So, what should we expect now that Google has joined the fray with delivery drones and the UAV Coalition? Confirmation of (more) interest in unmanned systems. The Project Wing video shows us a string around a big toe dip in the product delivery solution pool. Let’s not discount the product delivery problem set that needs a software solution is huge, almost staggering in scale and scope without even considering the parts that will need FAA certification. Not to say that we can’t get there, but it’s a heck of a long way to Tipperary and we are just seeing what constitutes surface scratching now. However, I will say that these efforts are quaint, but could all benefit from more Richard Branson and less Marilyn Manson with the designs and applications. That stuff works for the garage tinker, but not the world’s top technology companies.
The ‘you are here” X on the map-
Some of the airspace integration veterans that use to discount my dissatisfaction about the game being somewhere between rigged and dysfunctional are now in agreement with many of those past assertions. The affirmation calls and emails have been rolling in from all sides of this complex issue. Yes, it took eight plus years, but my process misgivings turned out to be more then the DoD vendor asserted ranting’s of Poprishchin as we are pretty much where I said we would be, and without a paddle. Everyone agrees that we are in dire need a new crew of rowers to get this Waka Tangata headed in the right direction.
The UAV Coalition –
The o-dark-thirty wake up call came from the FAA Interpretation of the Special Rule for Model Aircraft. The interpretation is exactly what the ATO concierge stated they wanted back in 2008, and that they would be writing the rules for the RC hobby community. Looks like Congress must have gotten the memo cause most of it is in the Reauthorization. Going over some of my notes from the sUAS ARC, I found a quote stating, “if you weren’t flying on an AMA field you wouldn’t be in compliance with the AMA guidelines.” Holy moly that was a “mobilize” the membership phrase if I had ever heard one.

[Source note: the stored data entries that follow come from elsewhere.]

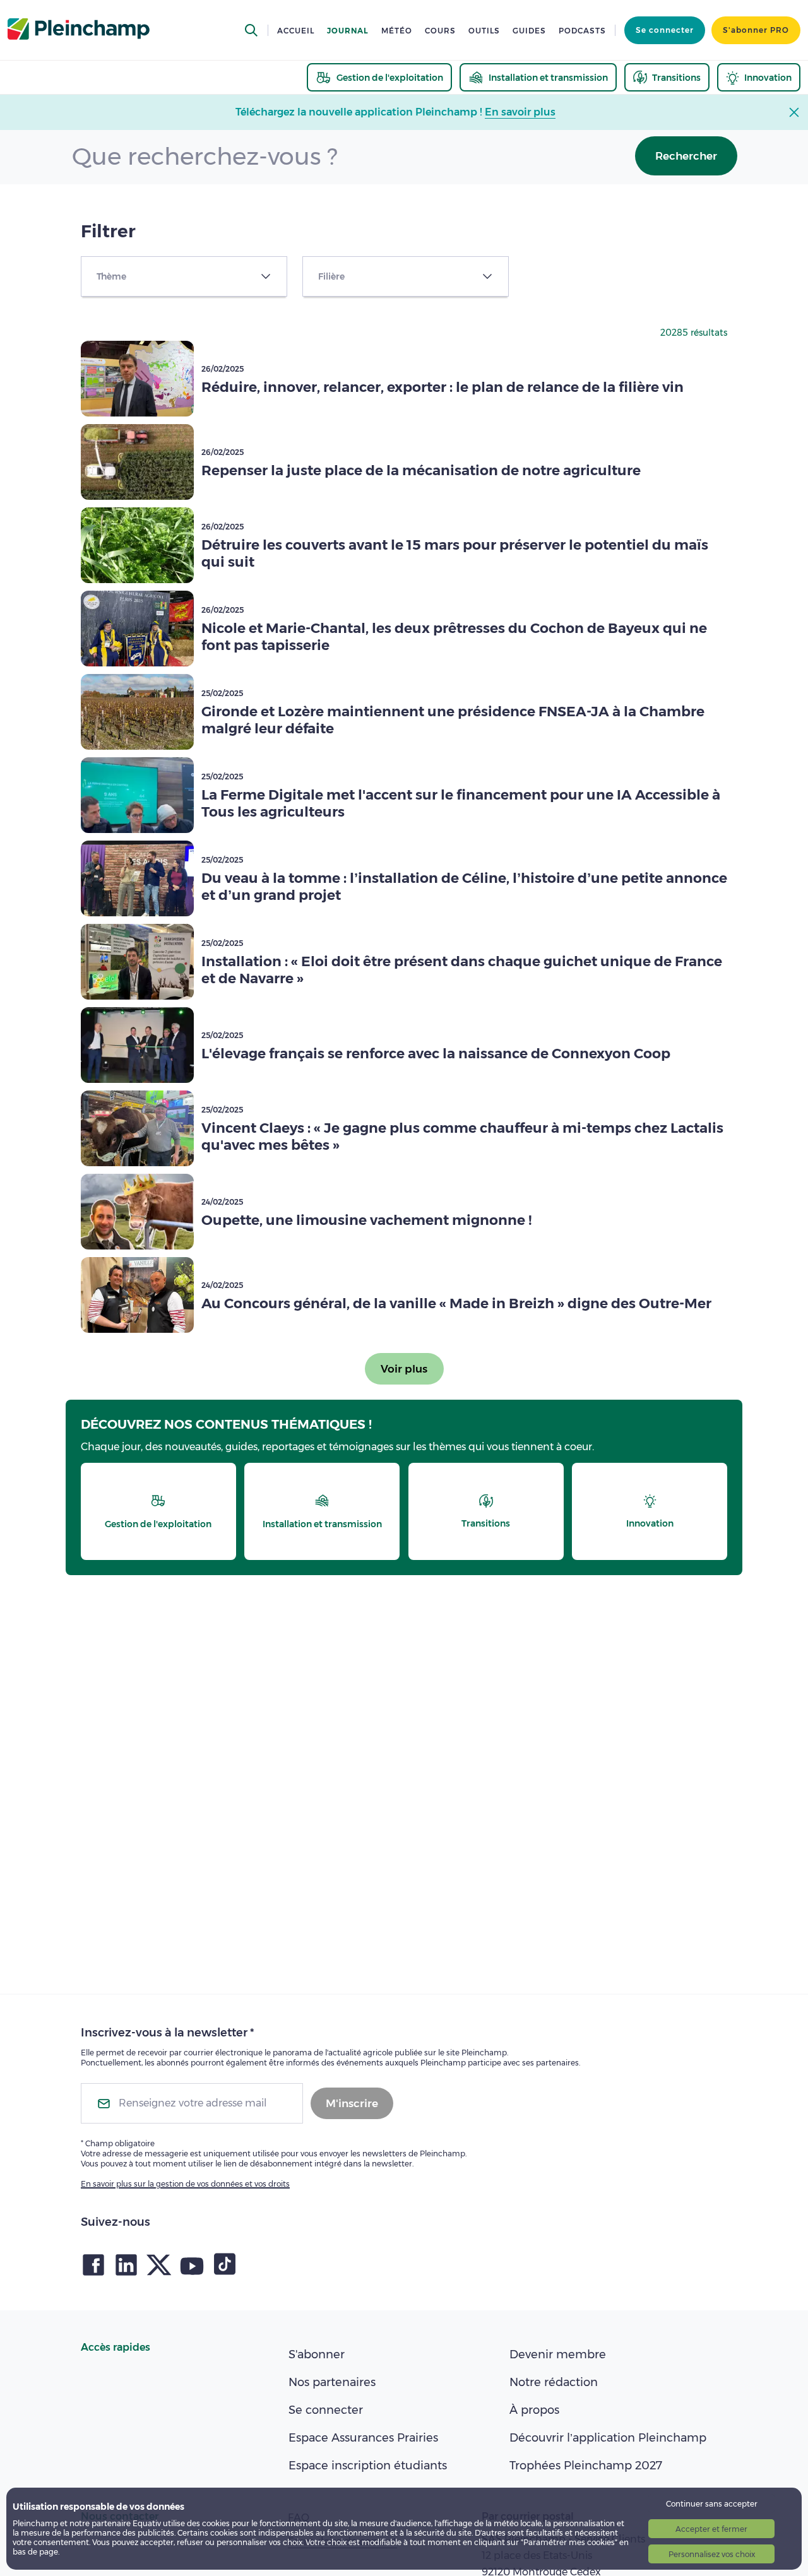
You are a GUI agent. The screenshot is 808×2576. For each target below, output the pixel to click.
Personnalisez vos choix (711, 2554)
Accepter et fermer (711, 2529)
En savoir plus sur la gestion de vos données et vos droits (185, 2184)
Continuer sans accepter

The real wake up call surprise is the volume of emails and phone calls from folks complaining about how the FAA’s interpretations has come along and torpedoed their business plan. “I can’t do any testing, no exemption for universities, etc.” Most of the time, I quietly (hard to imagine) think to myself that this is the same stuff has been against FAA policy since 2007. Was it the little Do’s and Don’t pictogram that turned out to be the Rosetta stone? Folks wonder why I went along with the policy clarification or anything the FAA says, but I understand their intent (while not agreeing with the policy or its construction), and not an alternative reality. Putting together a business plan in this regulatory fuster cluck is like betting the farm on the bad side of a fixed WWE wrestling match.
I wish I could say the affirmation was all good and that we would be flying around and realizing the benefits of the technology, building businesses and making the world a better place. Alas, it is not. It is we missed the boat; the DoD vendors are controlling the effort and their commercial advocacy efforts have been totally counterproductive for everyone including those inside the vendor circles.

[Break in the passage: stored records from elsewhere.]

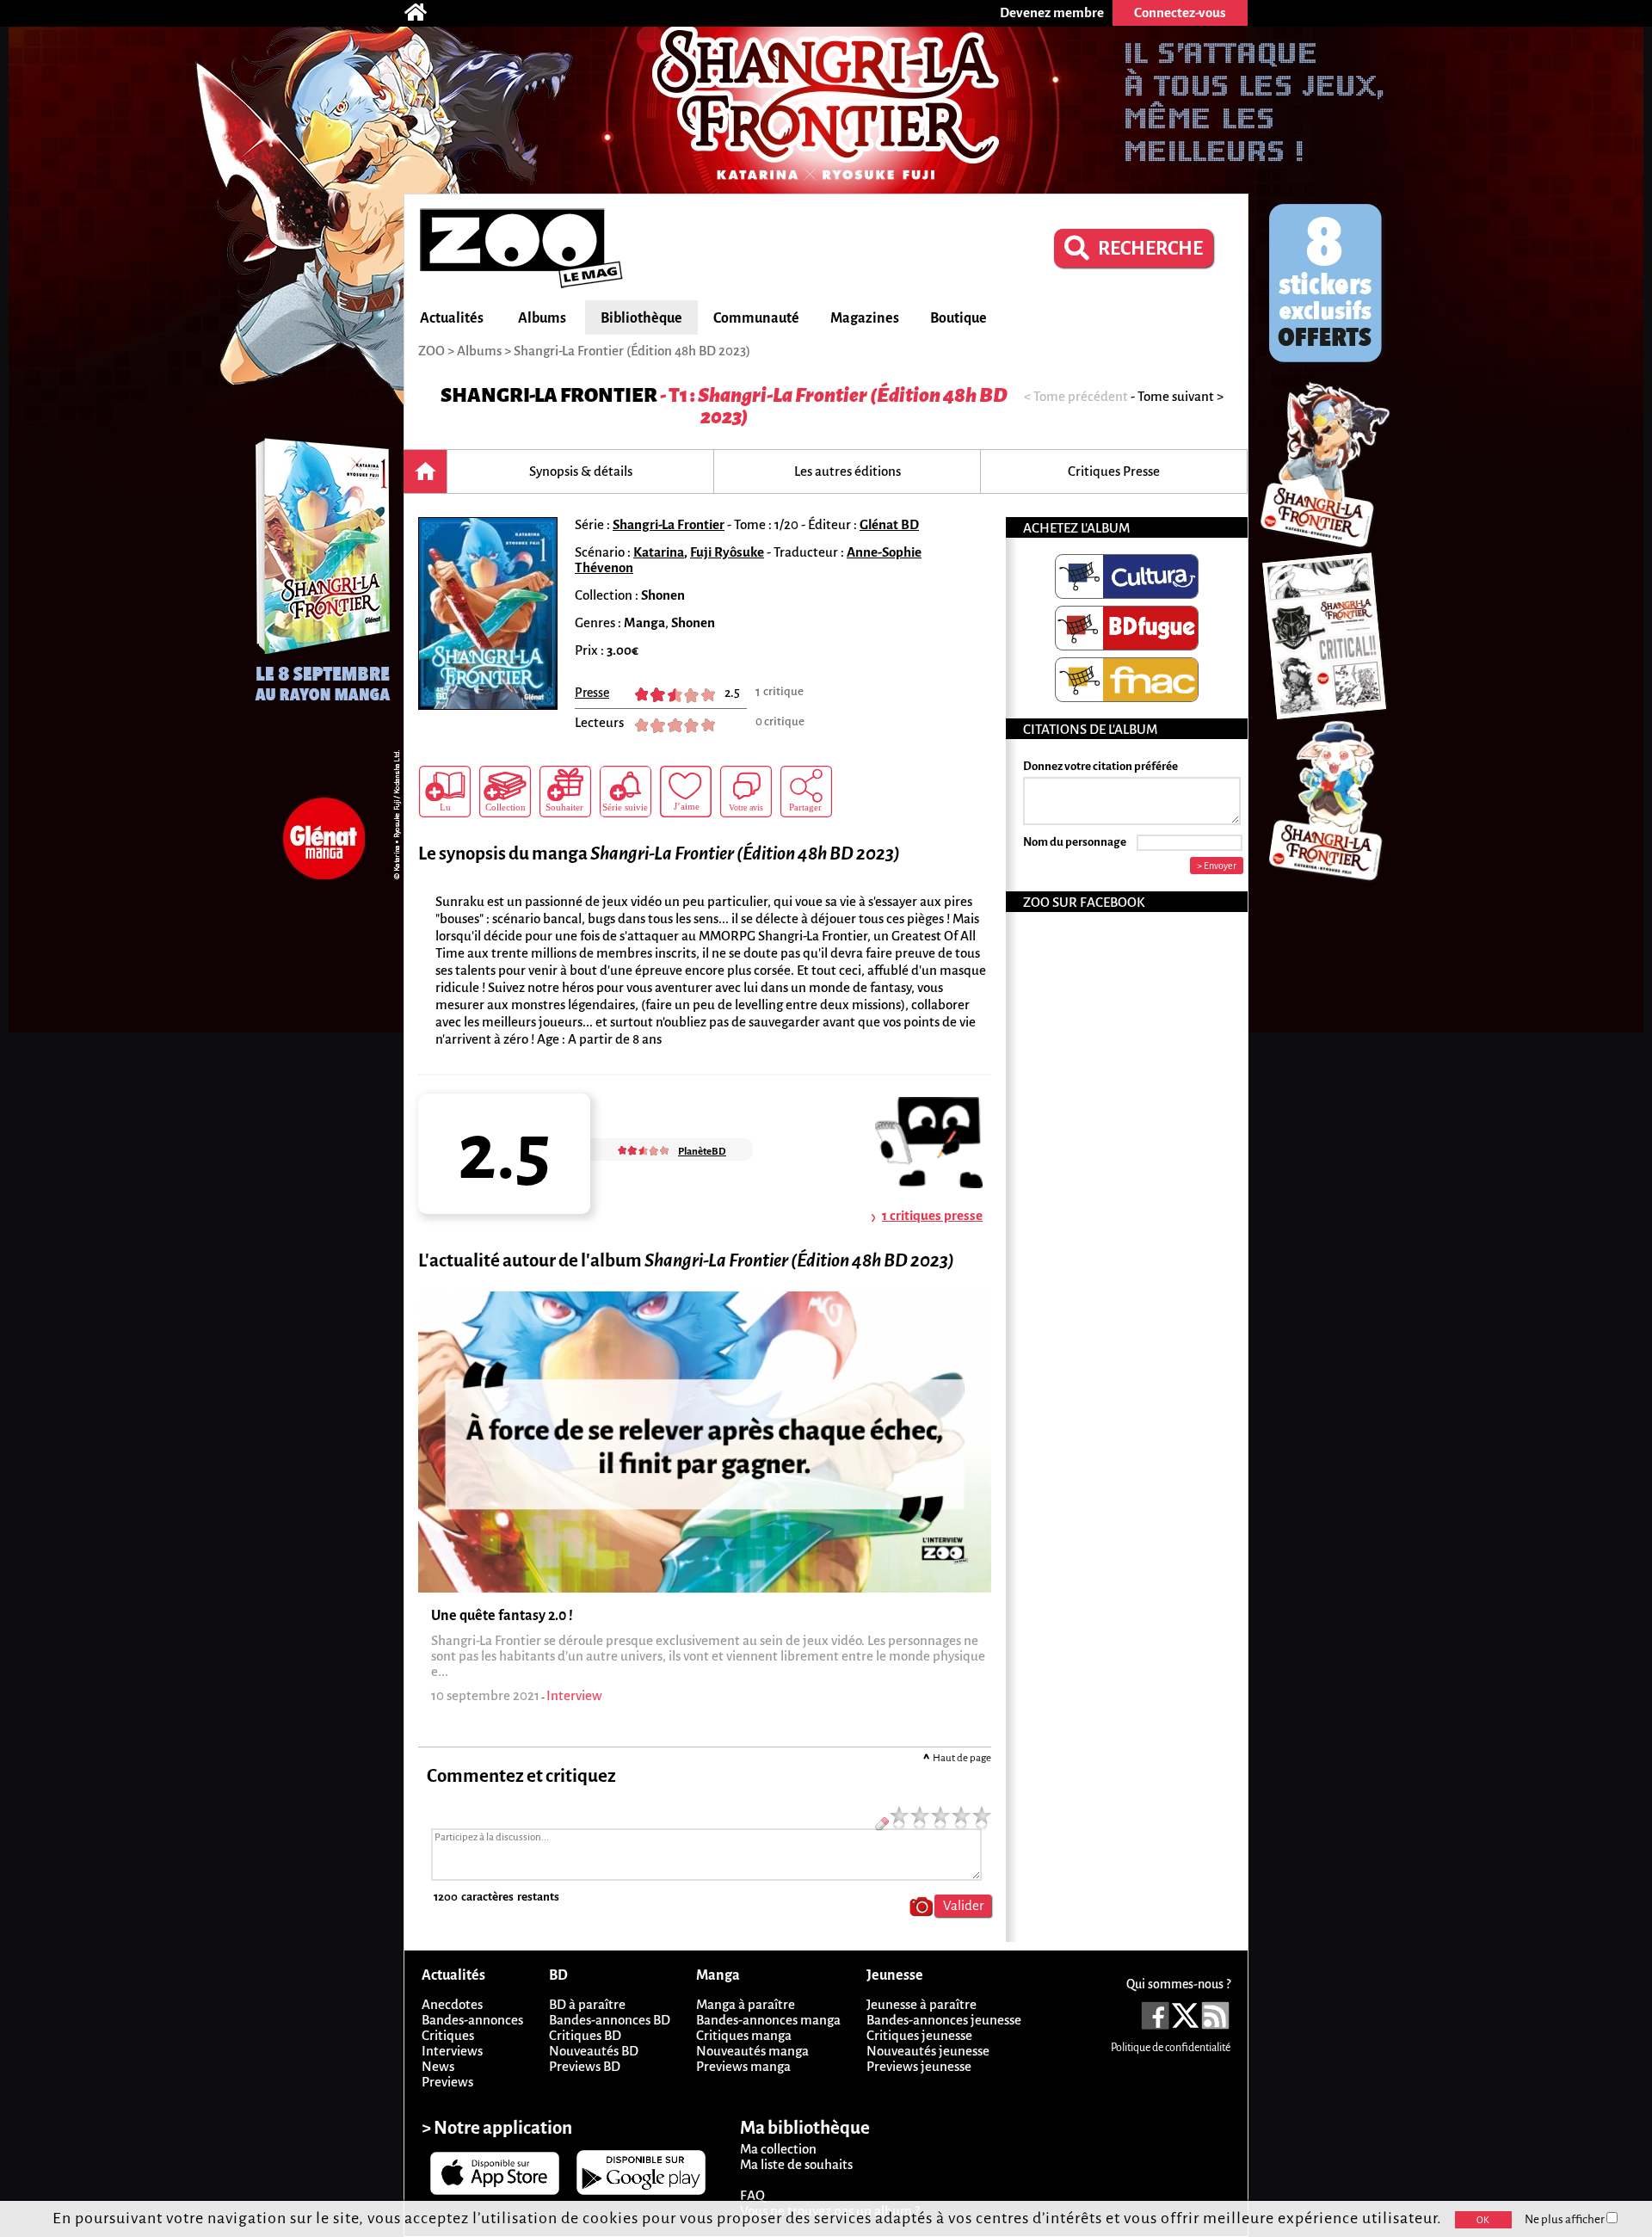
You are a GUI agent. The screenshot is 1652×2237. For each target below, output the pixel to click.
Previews (447, 2081)
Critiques (448, 2035)
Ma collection (778, 2148)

More affirmation as the AkIn Gump representation hire is definitely a civilian regulatory effort moonshot.
I’ve been calling for action for years and doubled down when sequestration first reared its ugly head. AUVSI’s management was made aware that it was time for action and that the association needed to evolve, or the frog may very well face extinction. This warning and other go forward advice (over the last six + years) was met with what have become customary chuckles and laughter. I imagine the Coalition sidestep has put a dampener on the jocularity as many people see this as an ice bucket on associations head. (This family friendly analogy was substituted for popular sentiment.)
The reasons the Coalition didn’t throw in with the DoD were for several of the reasons I’ve been writing about and espousing for years.
1. The FAA and DoD interests are trying to regulate 10-year-old technology, and that is just lots of good money after bad.
2. Controversy avoidance. No one wants to be the target of a die in or for his or her business being associated with the Hellfire wielding Extrajudicial Killing Machine.
3. No credible support for business besides those accustom to the FBO process
4. The commercial crowd is interested in different uses and applications not an Asymmetrical warfare holdover.
5. The integration pace is on the Geological Time Scale (GTC)
6. The FAA lacks the will. Other countries around the world have made it work.
Attendees of the Small Unmanned Systems Business Exposition 2013 got the inside track into the type of lobbying horsepower the tech companies had. I will surmise here for the sake of brevity. (The links provided allow you to watch and view the presentation at your leisure.)
The FAA doesn’t know it yet, but they are up for their own wake up call(rude or otherwise) as the good old days of relative obscurity for the U.S. UAS airspace integration effort are over. Front-page attention by the major news media will start to build an integration effort memory and timeline. Quotes from those in the public’s employ about timelines and other milestones not coming to fruition will not go unnoticed or, only built into Miss-O-Matic counters anymore. This issue is popular, and the editors at the major media outlets can’t get enough of drone stories as the clicks roll in for the advertisers with ever article. Incase you were wondering, it is the real reason that the D-word is here to stay.
On the milestone note, I will leave you with the following spoiler. Whispers are starting to surface that we may not see the sUAS NPRM drop before January 2015.